Apache Hadoop (High-availability distributed object-oriented platform), the open-source software framework that supports data-intensive distributed applications, is hot, with the market expected to expand at a compound annual growth rate of 55.63% between 2012-2016. Not only is it a Big Data play, but it is also benefitting from the everything-as-a-service groundswell, with Hadoop-as-a-Service predicted to enjoy an even higher CAGR during this period, shooting up 95.16%. The dominant vendors are Amazon Web Services, IBM, EMC, and Cloudera, but there are a host of other vendors in this space, ranging from MapR Technologies and Hortonworks to Hewlett-Packard and Dell.
Organisations are drowning in data, and the amount of data just keeps increasing. Deriving value from this data deluge, everything from unstructured data to live event streams, necessitates better solutions than the traditional data warehouse – i.e. Hadoop and NoSQL databases — to manage Big Data workloads.
“Hadoop represents a paradigm shift, bringing compute and data together,” said MapR CMO Jack Norris in a recent interview. “Hadoop is one of the most significant, disruptive enterprise architectures that have come forward in my lifetime… disruptive to storage, disruptive to data warehouse, disruptive to enterprise compute stack. It’s arriving at time when data is growing faster than Moore’s Law… and the desire to process that data in an automated fashion is growing exponentially.”

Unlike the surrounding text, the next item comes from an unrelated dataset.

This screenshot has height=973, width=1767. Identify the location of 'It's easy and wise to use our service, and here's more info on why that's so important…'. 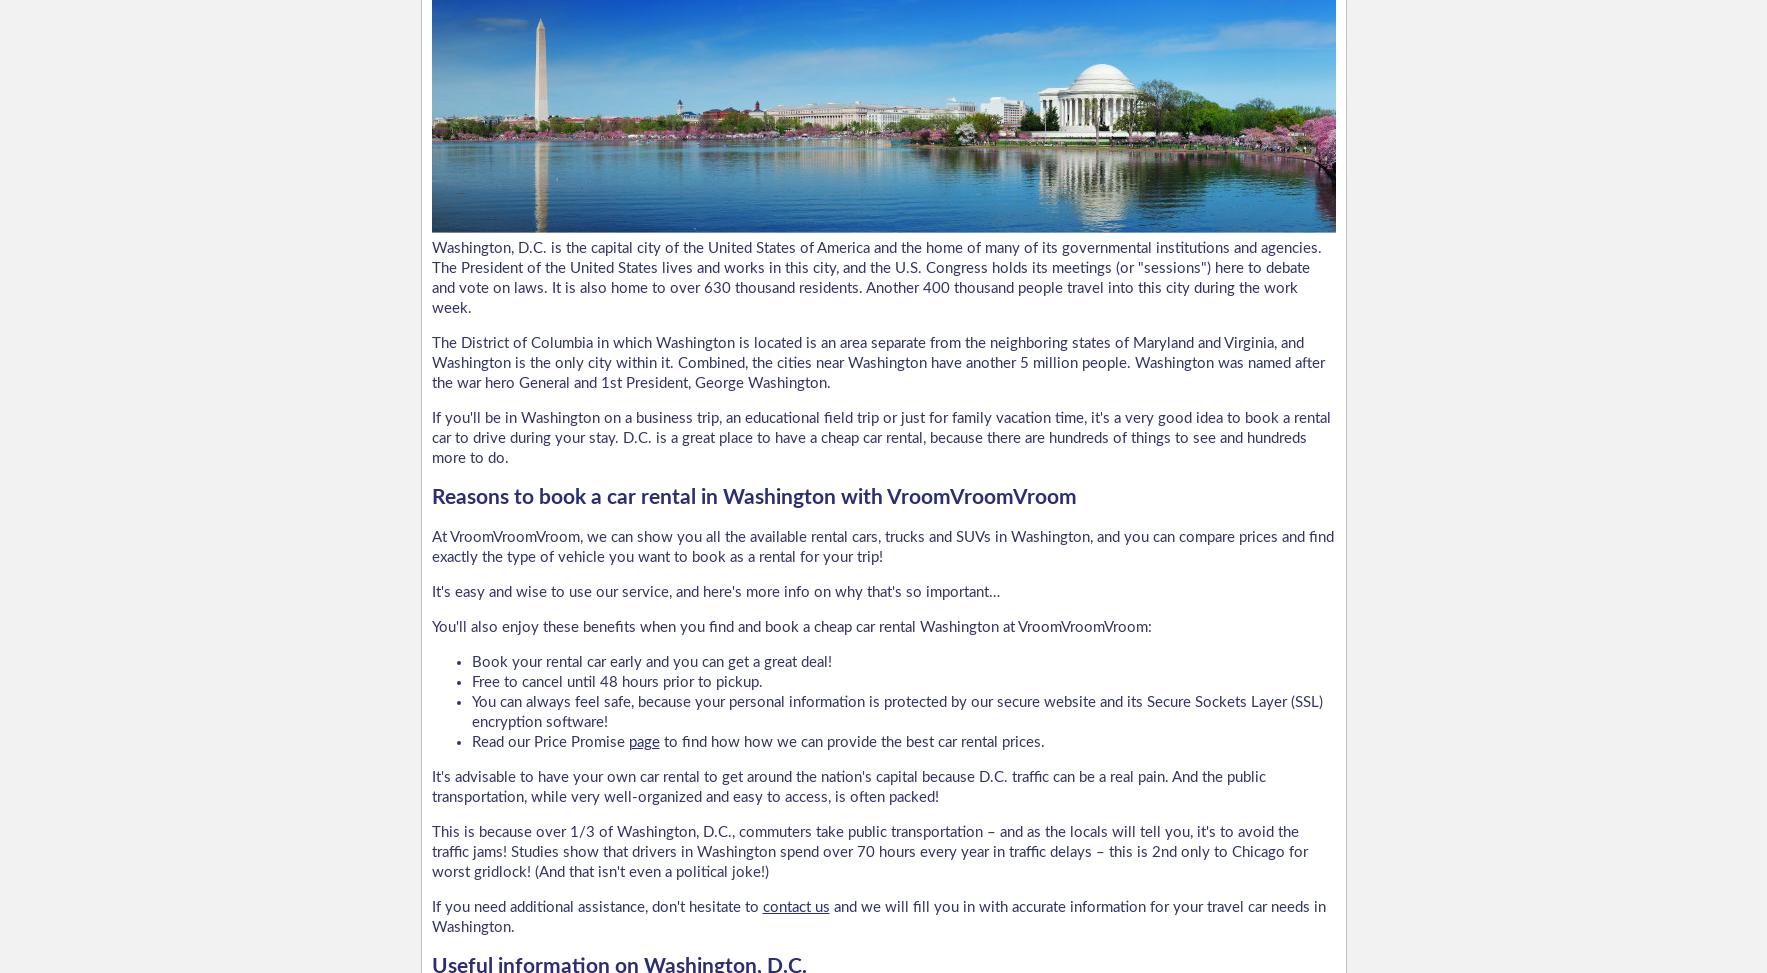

According to Norris, Hadoop is changing the data warehousing landscape, helping users lower the cost of data warehousing by archiving data and offloading ETL processing to a much lower cost Hadoop platform, a platform that is 50 times cheaper than enterprise data warehouses. This enables scaling to manage increasing transaction volumes.
The developer of Hadoop-based enterprise software (MapR is short for MapReduce, the programming model for processing large data sets with a parallel, distributed algorithm on a cluster originally developed by Google) has customers getting a 50x cost advantage on a per-terabyte basis with Hadoop versus data warehouses. One customer reported a 10x performance improvement over ETL (Extract, Transform and Load) and a 100x cost savings, he said.
The switch to online channels is driving unprecedented volumes of transaction data and click stream data that are driving up the cost of data warehousing as staging areas holding data for ETL processing, he said. The combination of Hadoop with ETL processing opens up the proposition of creating a low cost multi-way enterprise data management hub that manages and accelerates data processing in an end-to-end Big Data analytical ecosystem.
Businesses also want to analyze new and more complex high value data types like clickstream and un-modeled multi-structured data to add new insights into what they already know. Norris said Hadoop is designed to handle a wide variety of data that traditional data warehousing solutions cannot. It also can act as a long term data store for Big Data as well as archived data warehouse data and be used as an analytical platform to handle analytical workloads that are unlikely to be done in traditional data warehouses.
The important thing about data warehouse offload is it’s not necessarily an either or situation, he said. It’s not about ripping out your existing infrastructure, but about a platform that can be deployed along side. MapR believes Hadoop will become the high-scale enterprise hub from which most data management activities and analyses will either integrate or originate, he said.
Norris paints a rosy picture for Hadoop, but the current enthusiasm is not yet being translated into broad corporate acceptance. According to new data from Gartner, an “intractable third of the marketplace” —meaning the companies with no plans to invest in big data projects — remained essentially unchanged from 2012’s results. The only significant shift was in sharp decline in respondents who answered they did not know if their company had a big data plan: from 11 percent in 2012 to 5 percent in 2013.
We are in the early moments of Hadoop being accepted as a vehicle to moving forward, said Gartner analyst Merv Adrian, but there are big gaps in security and governance. “We have to have confidence about the security of the platform, that’s the number one issue.”
Hadoop has a long way to go before meeting the standards set forth by enterprise-grade software, according to MapR chief application architect Ted Dunning. “We’re seeing that open software is moving from the science fair phase where the people who were using it were the very early adopters…into an enterprise area, and the expectations are becoming very different: the expectations for continuity, maturity of implementation, [and] level of support. All of those notch up a lot when you sell to large organizations and when their business depends on it,” the executive noted.
There may be issues troubling enterprises, but the market data indicates that waiting is not going to be one of them. Another survey reports that the Hadoop market — performance monitoring software, management software, application software and packaged software — will reach $13.9 billion by 2017, with North America leading the way. North America accounted for 53.85% of the overall market in 2012 at $0.84 billion and it is expected to reach $6.92 billion by 2017.